No, we could not have reasonably launched a rescue mission - there was no Shuttle even close to ready. Nor could it have gone to ISS.

As to Challenger? Had the Shuttle Program just listened to Morton Thiocol and NOT launched as they were protesting them to NOT do that day, perhaps we could have NOT lost Challenger. A simple O ring got too cold and failed to contain the fury of an SRB.

Umm... it's not quite so simple as that. People seem to forget that Morton Thiokol had been telling NASA for years that the O-ring was safe. (Despite ongoing problems caused by joint rotation which arose from a faulty joint design. O-ring failure was a symptom, not the cause.) NASA was understandably confused when they changed their tune and recommended against launching - but couldn't actually provide a rationale for the change.

Well the millitary had a pretty big hand in its design. The wings on the space shuttle were a military requirement so that'd if have cross range capability, (So it could land at another airfield if the one it took off from had been taken out of action). If it wasn't for the military it would have probably been a lifting body or more capsule like design, removing the need for the dangerous heat tiles it used and a lot of the cutting edge requirements to lift those enormous wings.

You couldn't be more wrong if you tried. While the military requirements did set the final dimensions of the wing, the Shuttle had already more-or-less reached a configuration not too far from the one actually flown. Not only did wings feature in the design from very early on, NASA kept pushing for increasing cross range because it opened up launch abort opportunities and widened the landing windows.

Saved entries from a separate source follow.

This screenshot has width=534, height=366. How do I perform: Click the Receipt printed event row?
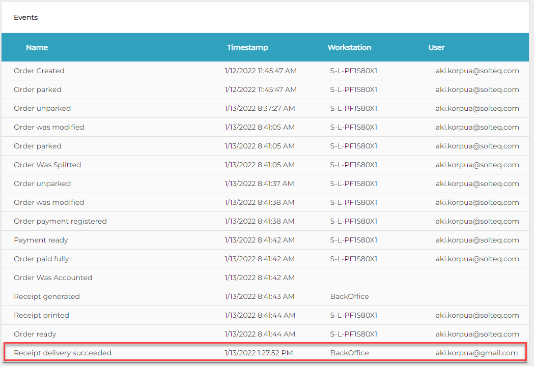(41, 315)
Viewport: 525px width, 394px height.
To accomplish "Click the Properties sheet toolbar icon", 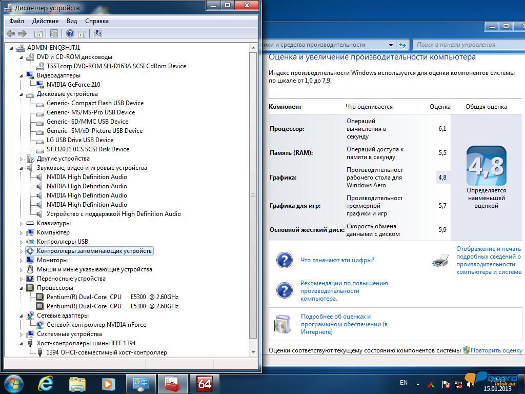I will [54, 33].
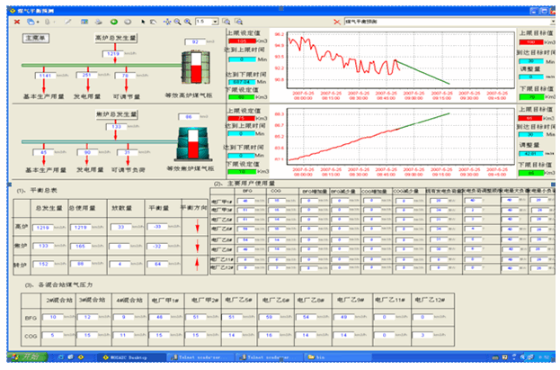
Task: Click the pan crosshair tool icon
Action: click(x=164, y=20)
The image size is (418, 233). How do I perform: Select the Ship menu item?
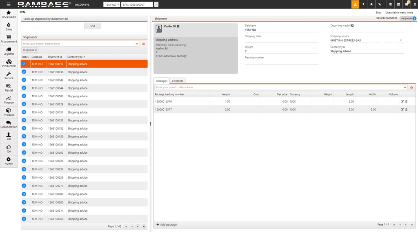click(x=378, y=13)
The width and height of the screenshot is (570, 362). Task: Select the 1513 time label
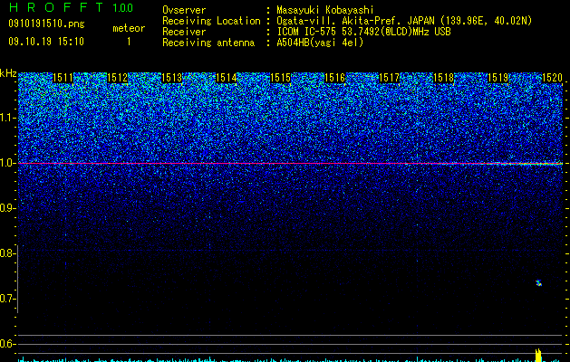(x=171, y=78)
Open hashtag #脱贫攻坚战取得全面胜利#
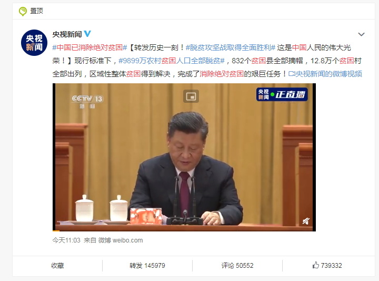The height and width of the screenshot is (281, 379). click(231, 47)
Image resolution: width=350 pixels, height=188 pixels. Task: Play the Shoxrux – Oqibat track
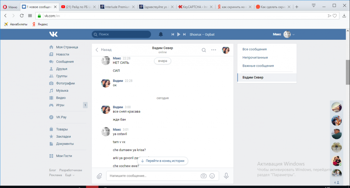(x=179, y=34)
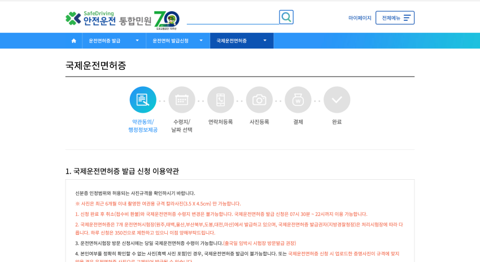Open the SafeDriving 안전운전 통합민원 logo
Screen dimensions: 480x262
(108, 19)
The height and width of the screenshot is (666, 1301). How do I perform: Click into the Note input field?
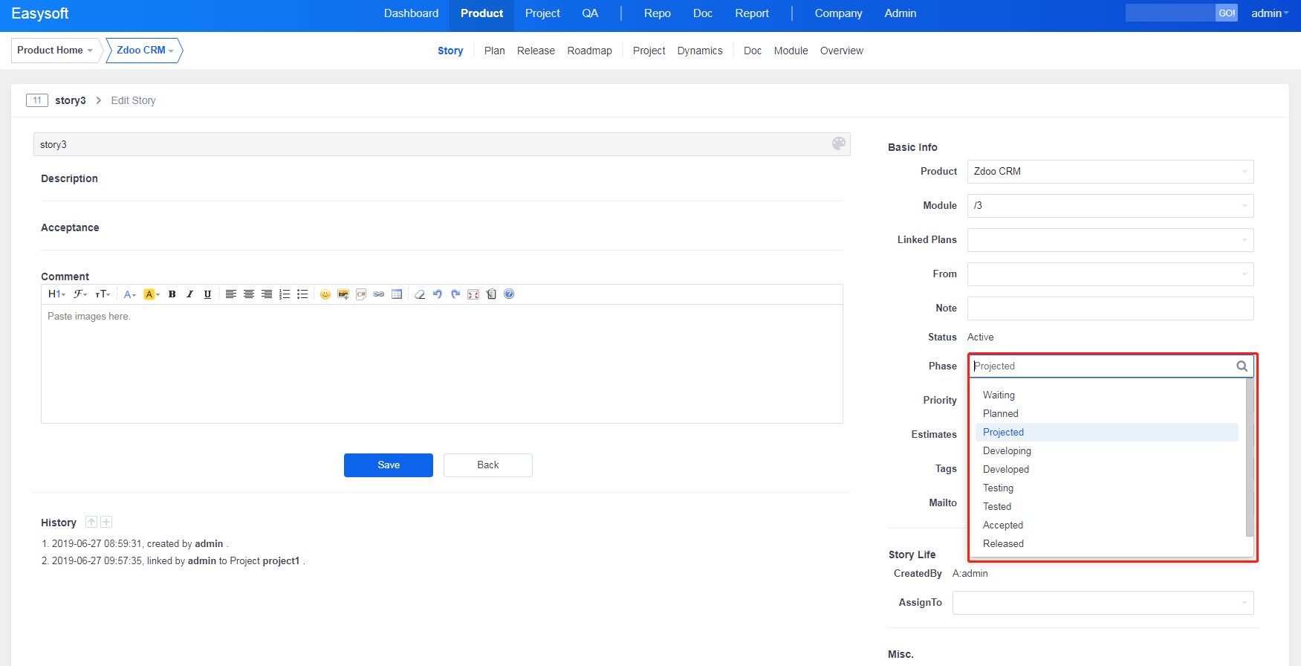point(1110,308)

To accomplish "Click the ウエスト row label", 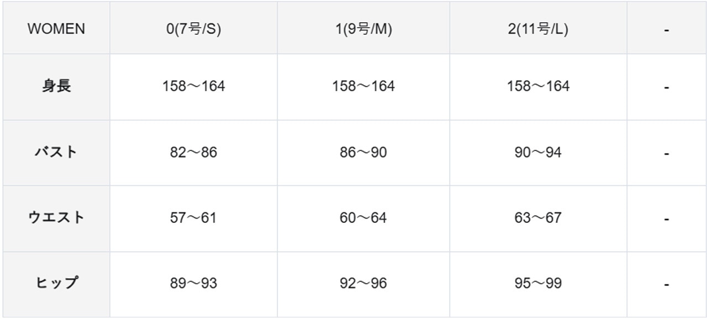I will (56, 217).
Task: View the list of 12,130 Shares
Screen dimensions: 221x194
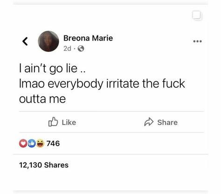Action: click(x=44, y=165)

What screwed up the Shuttle wasn't the military, it was mission creep. The Shuttle was originally intended to shuttle - shuttling crew and light cargo back and forth between the ground and a Saturn V launched space station. When that station was cancelled, the Shuttle began it's inexorable transformation into an all-in-one space truck... because otherwise it had no justification for existing. That transformation vastly increased it's complexity and cost - leading to NASA pleading with the DoD for support to avert cancellation.